§ Supplied data
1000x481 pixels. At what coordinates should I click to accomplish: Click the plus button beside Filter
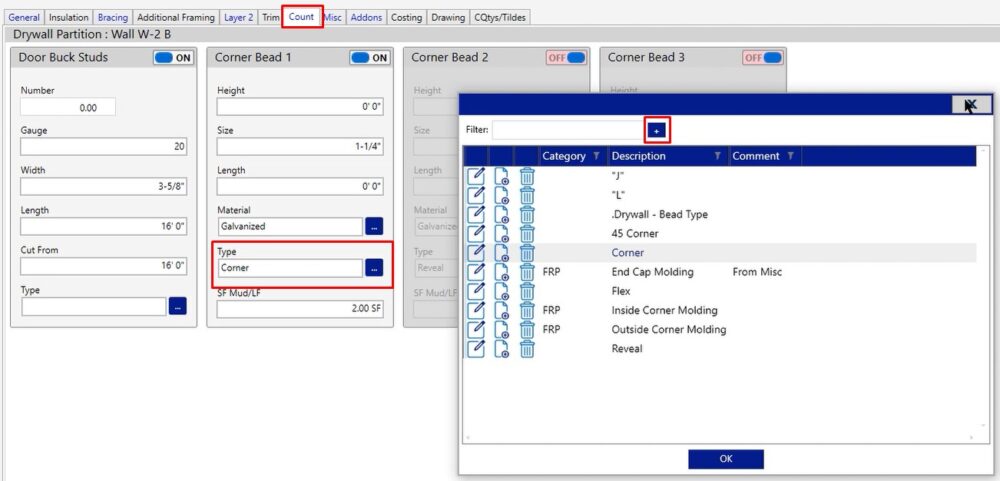click(x=656, y=130)
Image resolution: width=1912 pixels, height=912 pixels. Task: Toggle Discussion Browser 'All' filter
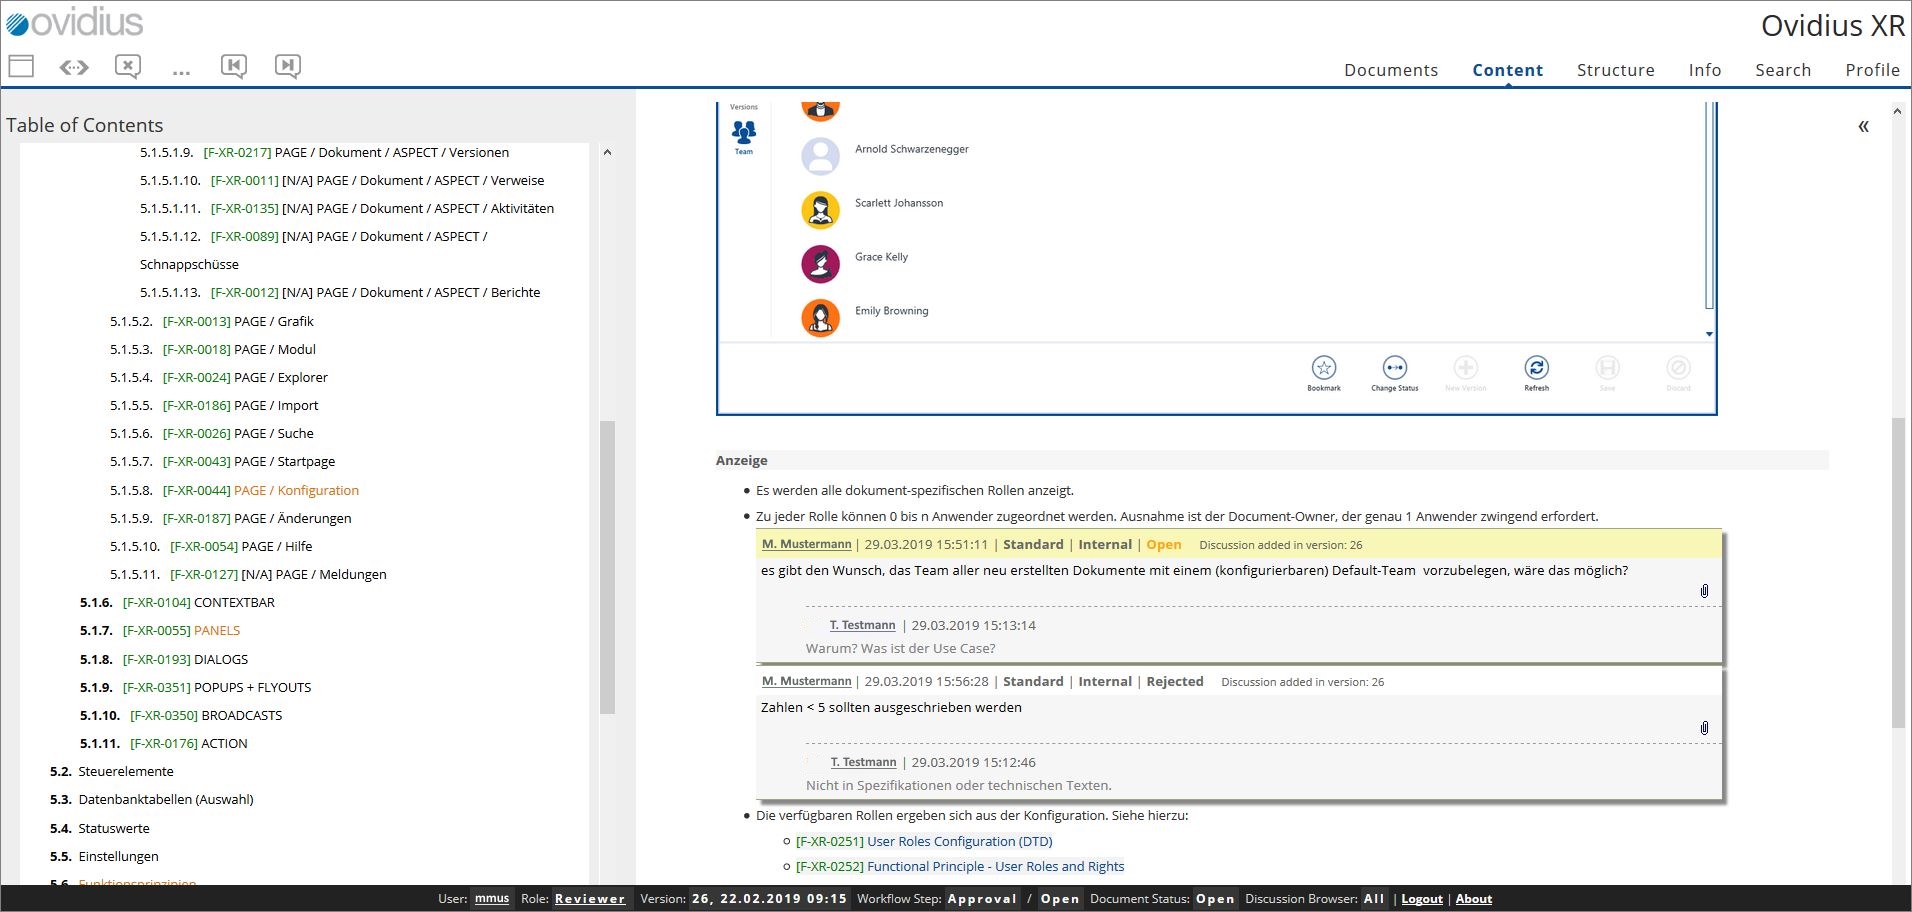coord(1374,899)
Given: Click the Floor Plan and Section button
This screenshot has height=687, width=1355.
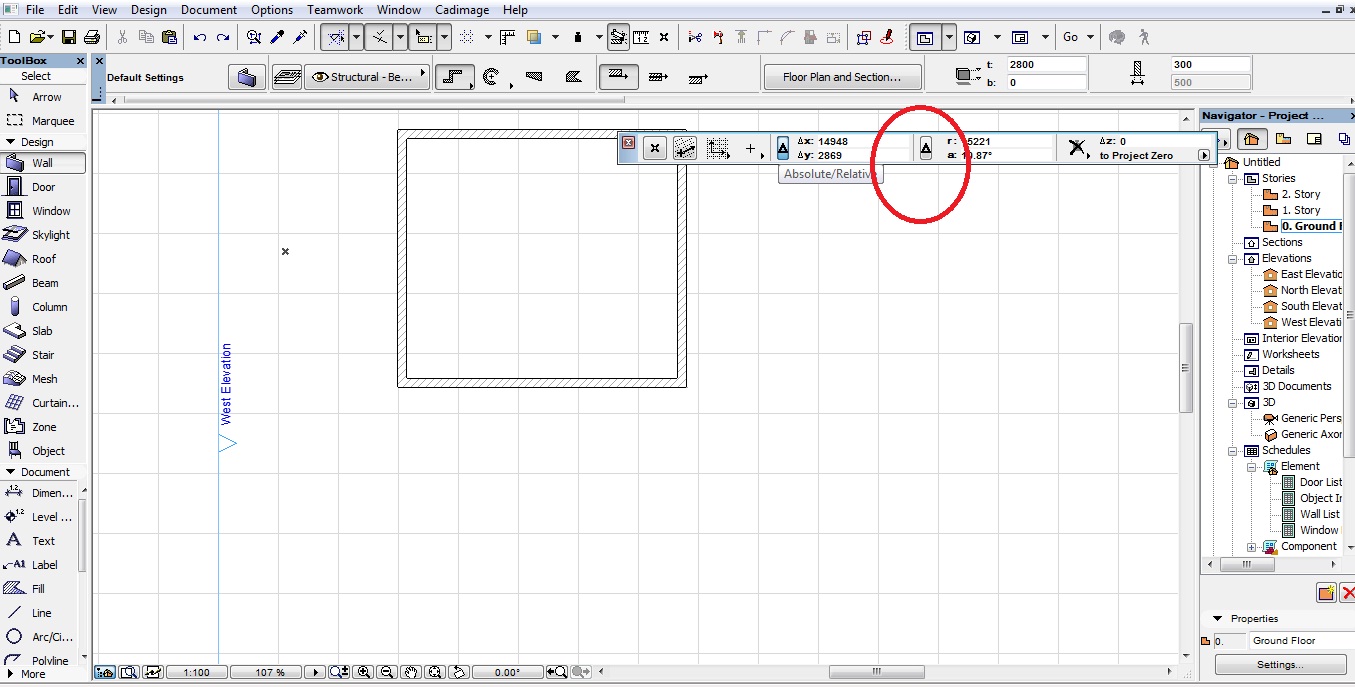Looking at the screenshot, I should coord(842,76).
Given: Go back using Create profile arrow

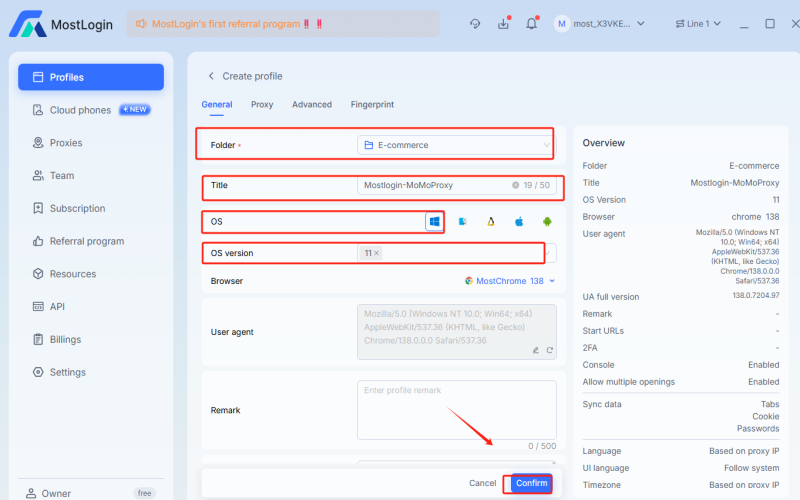Looking at the screenshot, I should [211, 76].
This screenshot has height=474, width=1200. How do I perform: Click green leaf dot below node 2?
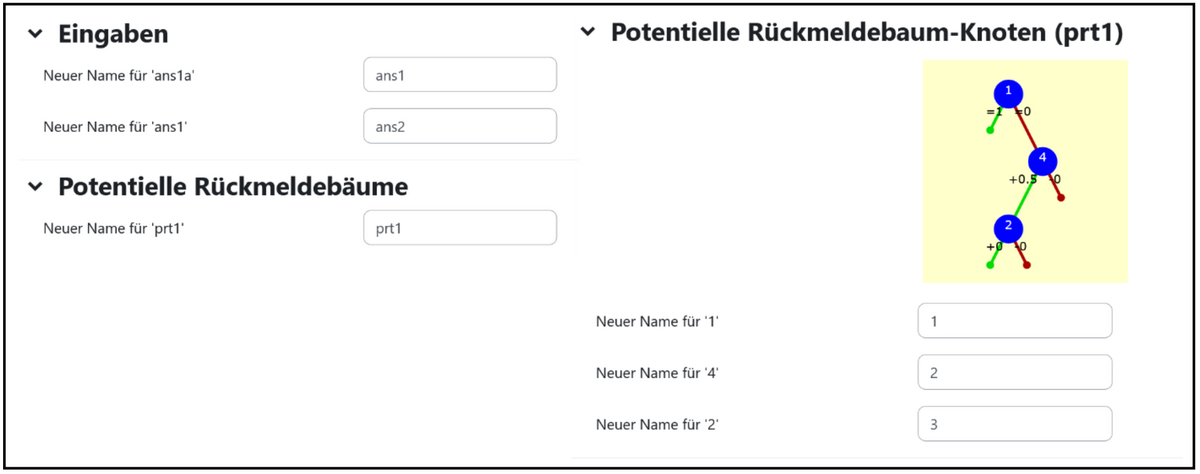[989, 265]
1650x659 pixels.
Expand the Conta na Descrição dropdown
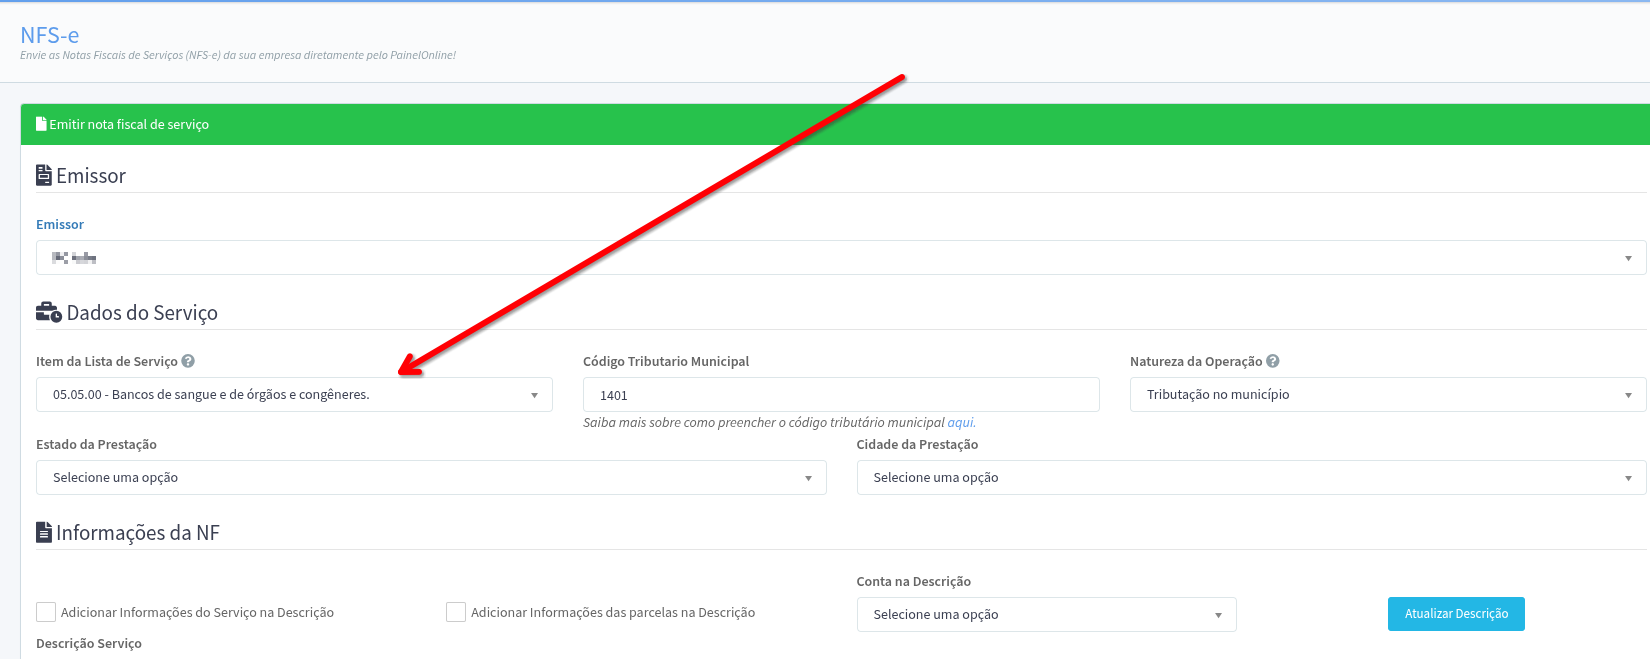tap(1046, 615)
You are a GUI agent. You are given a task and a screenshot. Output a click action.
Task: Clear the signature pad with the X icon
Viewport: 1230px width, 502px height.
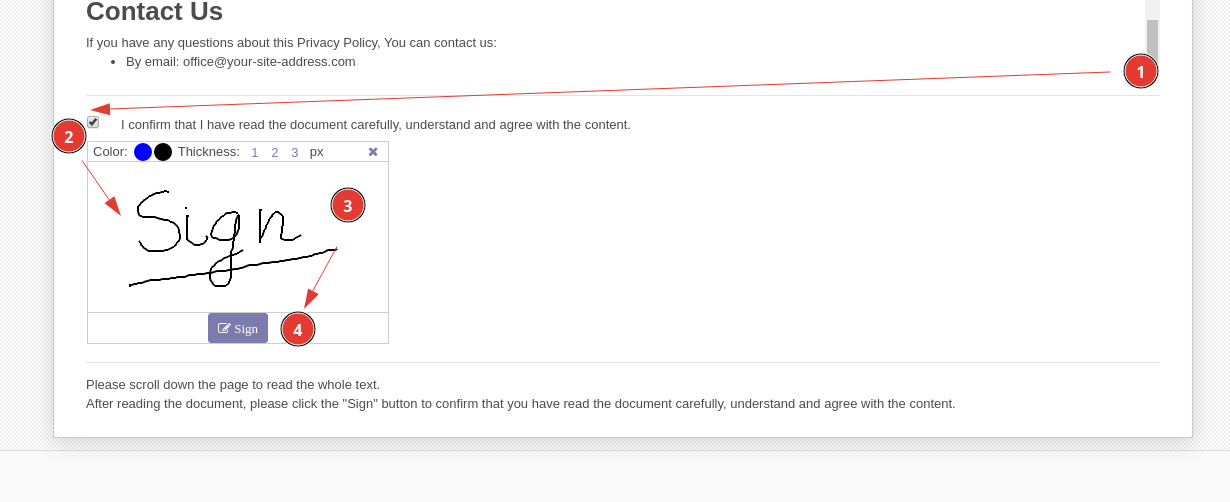click(x=373, y=152)
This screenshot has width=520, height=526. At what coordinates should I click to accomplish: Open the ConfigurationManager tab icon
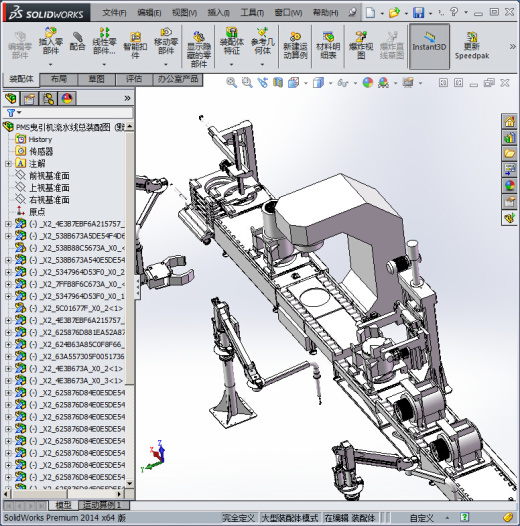pyautogui.click(x=48, y=99)
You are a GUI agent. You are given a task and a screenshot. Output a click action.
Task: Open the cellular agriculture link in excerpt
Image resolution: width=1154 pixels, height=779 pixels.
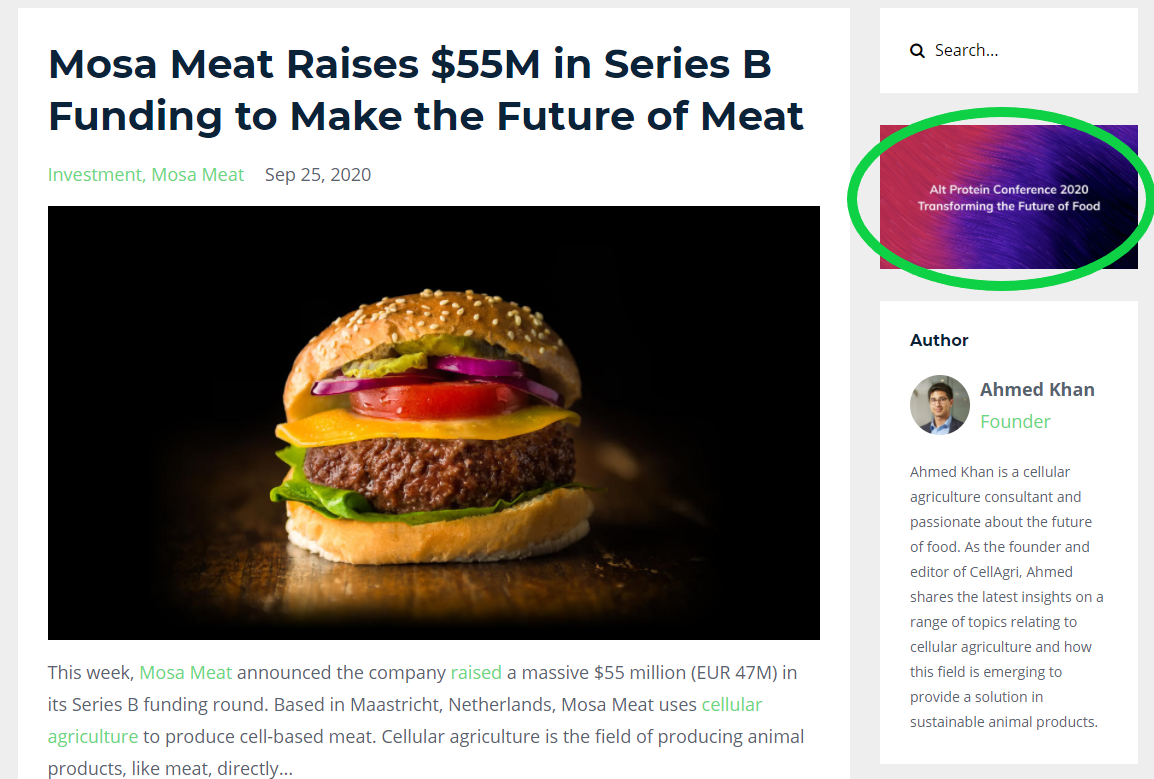(x=405, y=720)
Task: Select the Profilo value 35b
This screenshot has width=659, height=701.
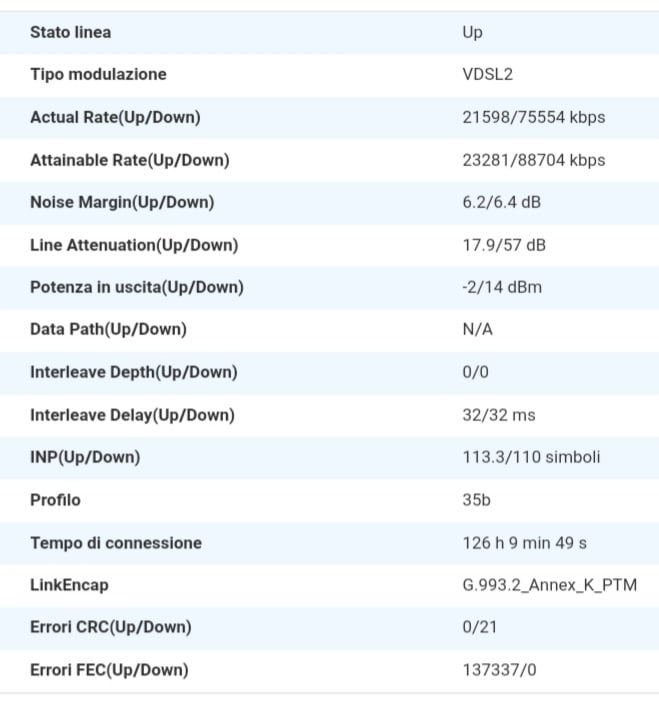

§ Aim of the exercise
Give back exactly the lines from the one with "Viewport: 1230px width, 502px height." through the end of the records above, inclusive, and omit any pictures.

§ Solution to the problem
Viewport: 1230px width, 502px height.
click(x=373, y=152)
This screenshot has width=520, height=526. At what coordinates should I click to accomplish: Open the ConfigurationManager tab icon
pyautogui.click(x=48, y=99)
You are a GUI agent. You are given a task and a screenshot. Output a click action.
Task: Open the cellular agriculture link in excerpt
Image resolution: width=1154 pixels, height=779 pixels.
(x=405, y=720)
Task: Select the Profilo value 35b
This screenshot has width=659, height=701.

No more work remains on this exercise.